It sounds like you need to work on your technique. I'm 5'2" and 120 lbs and I am in no way in shape. I had a pretty tough lifting test that sounds similar to your (except it was 120 lbs for females) and I passed. I have a background in physical therapy/ athletic training and I know how to lift. There are many girls smaller than you, and me, in the field that can lift.


----------



## Handsome Robb (May 19, 2013)

I have an issue with the way this topic is going.

I'm going to preface this post with the fact that my current and last two partners before this one have been female, I prefer to work with a female. It adds a good dynamic to the crew.

With that said, we're doing the same job, it's asinine to hold someone to a lower standard because they're a woman. 

I understand why you're frustrated and that is messed up that they changed it on you but such is life.

I promise the majority of your patients will weigh more than 140 lbs. 

Like I said, I'm not trying to be demeaning or rude but this is something that irks me. If we're tasked with the same job then we should be held to the same standard whether you're male, female, both, red, blue, orange, green, brown, yellow, white, teal, magenta, black or however else you want to break things down.


----------



## meusveritas (May 20, 2013)

*Thnx*

I have never thought for a minute I should be held to different standards. I simply asked for advice on how to reach this goal, not to find a way around it. I'm not sure why you thought this thread was going in that direction. I've committed to a personal trainer and have other female EMT's who have accomplished this coaching me. So....yeah. Not looking for any special treatment here, but I knew that by posting some would freak out and think I was. I understand I have to lift the same as any EMT's, whether male or female. Was just asking for advice and support.
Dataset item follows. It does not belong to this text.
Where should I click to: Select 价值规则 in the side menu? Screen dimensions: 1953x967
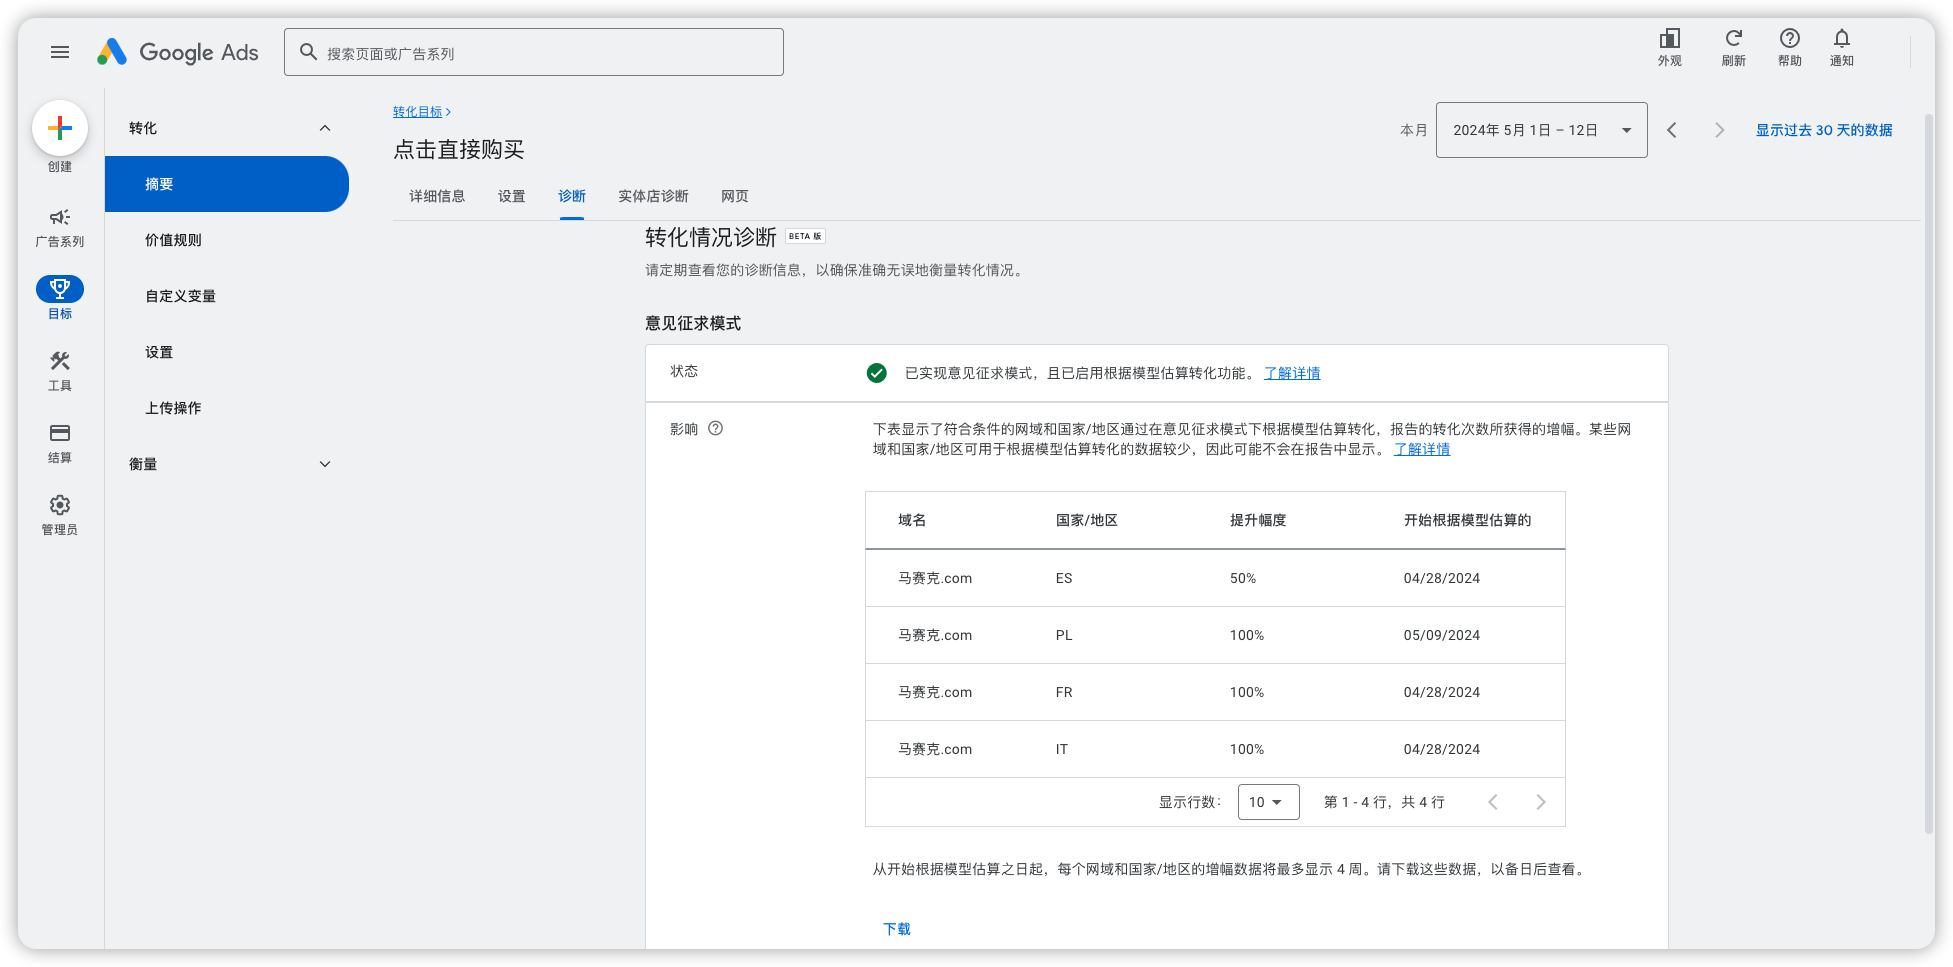173,240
LOL


----------



## meusveritas (May 20, 2013)

*Thnx*

Thanks! I hate how so many people I have seen have told me I won't be able to lift that. I'm saying, "no, i just need to know HOW to get there and faster than normally." I finally found the right people who believe I can get there quickly and are helping out. So far I have made progress, am sore, but PROGRESS! Yay. Hopefully I am there is 6 weeks. My supervisor is great too, offering advice and such as well as holding my spot for now.





LEB343 said:


> I have a background in physical therapy/ athletic training and I know how to lift. There are many girls smaller than you, and me, in the field that can lift.


----------



## Sandog (May 20, 2013)

meusveritas said:


> Thanks for the advice. I am eating a lot of protein and will make sure I am eating enough to stay healthy and gain the muscle. I have to be able to dead lift 140lbs and lift that up to a line on the wall which for me, I must go on my toes to reach. Also, I have to dead lift 120lbs and walk up and down a flight of stairs. These are the two things I failed on my first lift test.
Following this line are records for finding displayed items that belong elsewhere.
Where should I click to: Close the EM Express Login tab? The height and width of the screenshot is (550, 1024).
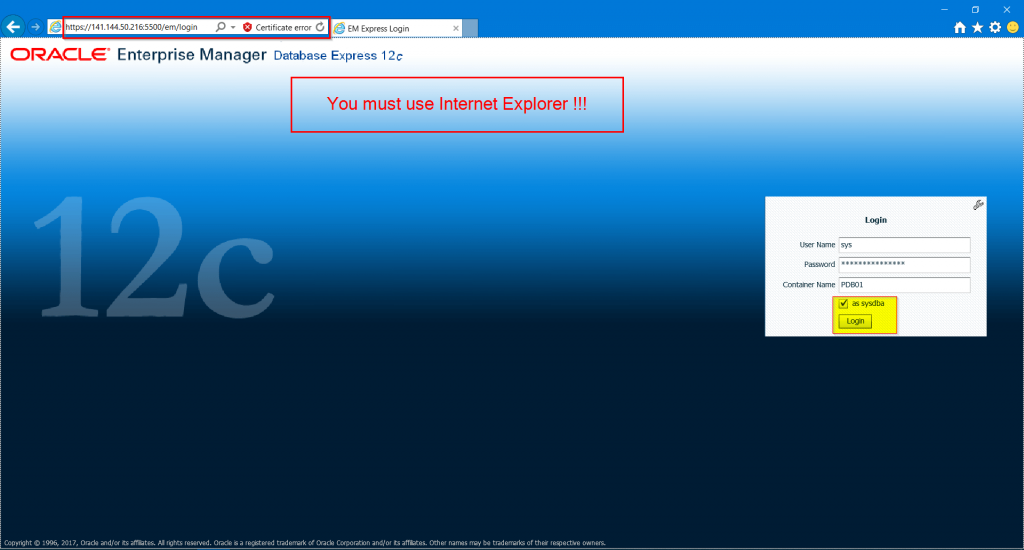pyautogui.click(x=456, y=28)
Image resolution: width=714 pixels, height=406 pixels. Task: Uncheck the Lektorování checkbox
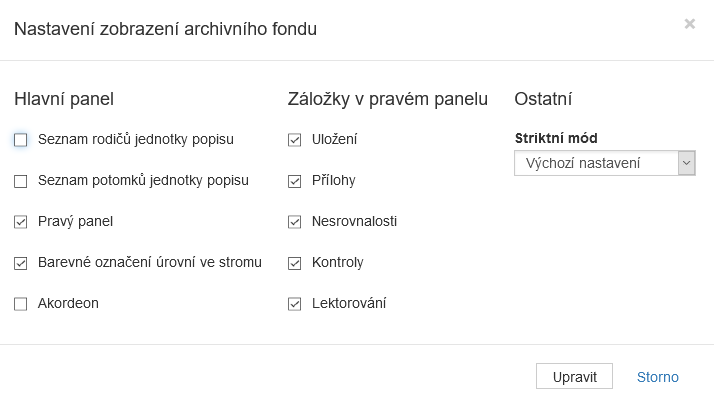click(294, 304)
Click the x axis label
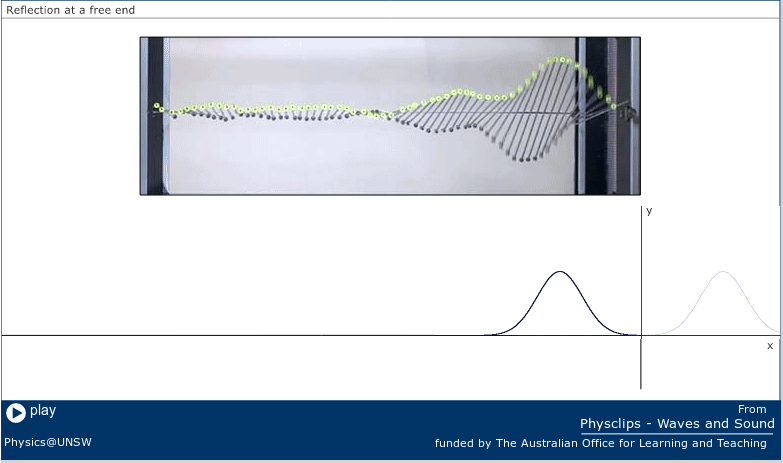Screen dimensions: 783x463 click(x=770, y=346)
That seems a bit much, never heard of such a requirement. Usually it is like 50 lbs or so. Wow.


----------



## kaisardog (May 20, 2013)

I  googled  osha weight lifting  requirements:

Issue: When applying for a position with a local ambulance service, potential employees are required to perform certain physical tests, the last of which is carrying a 160-pound weight up and down five flights of stairs three times.

Question: Is there a policy or guide which states the maximum weight a person may lift?

Reply: OSHA does not have a standard which sets limits on how much a person may lift or carry. However, a sister agency, the National Institute for Occupational Safety and Health (NIOSH), has developed a mathematical model which helps predict the risk of injury based on the weight being lifted and accounts for many confounding factors. The model is based on previous medical research into the compressive forces needed to cause damage to bones and ligaments of the back.

NIOSH has shown through research that a lifting index greater than 3.0 can clearly be linked to an increased risk of back and other injuries. Based on the conditions you described, and assuming ideal conditions for grip, twisting and the other factors in the equation, the NIOSH Lifting Equation gives a lifting index of 3.1. This would classify the lift as a highly-stressful lift and would indicate that nearly all workers would be at an increased risk of injury when carrying 160 pounds. The Applications Manual for the Revised NIOSH Lifting Equation can be found on the NIOSH website listed below. It should be noted however, that the NIOSH criteria are not mandatory.

While OSHA does not have a standard written specifically for the problem you raised, employee exposure to hazards related to heavy lifting and back injuries can be addressed under Section 5(a)(1) of the OSH Act, commonly referred to as the General Duty Clause. The General Duty cause states that:
Each employer -- shall furnish to each of his employees employment and a place of employment which are free from recognized hazards that are causing or are likely to cause death or serious physical harm to his employees;
In practical terms, the General Duty Clause says that if an employer knowingly exposes their employees to a recognized hazardous condition, then that employer may be in violation of the OSH Act.

If you would like more information on lifting hazards both OSHA and NIOSH have information on their respective web sites which can be found at:
OSHA: www.osha.gov/SLTC/ergonomics/index.html
NIOSH: www.cdc.gov/niosh/topics/ergonomics/default.html#lift

summary:  the 160# emt  lifting standard poses a real danger to your back... stay safe.


----------



## Aidey (May 20, 2013)

Except she doesn't have to lift 160lbs, she has to lift 140. A very realistic weight in this business. And since your employer can't stop fat people from calling 911, OSHA/NIOSH don't have a lot of room to get involved. 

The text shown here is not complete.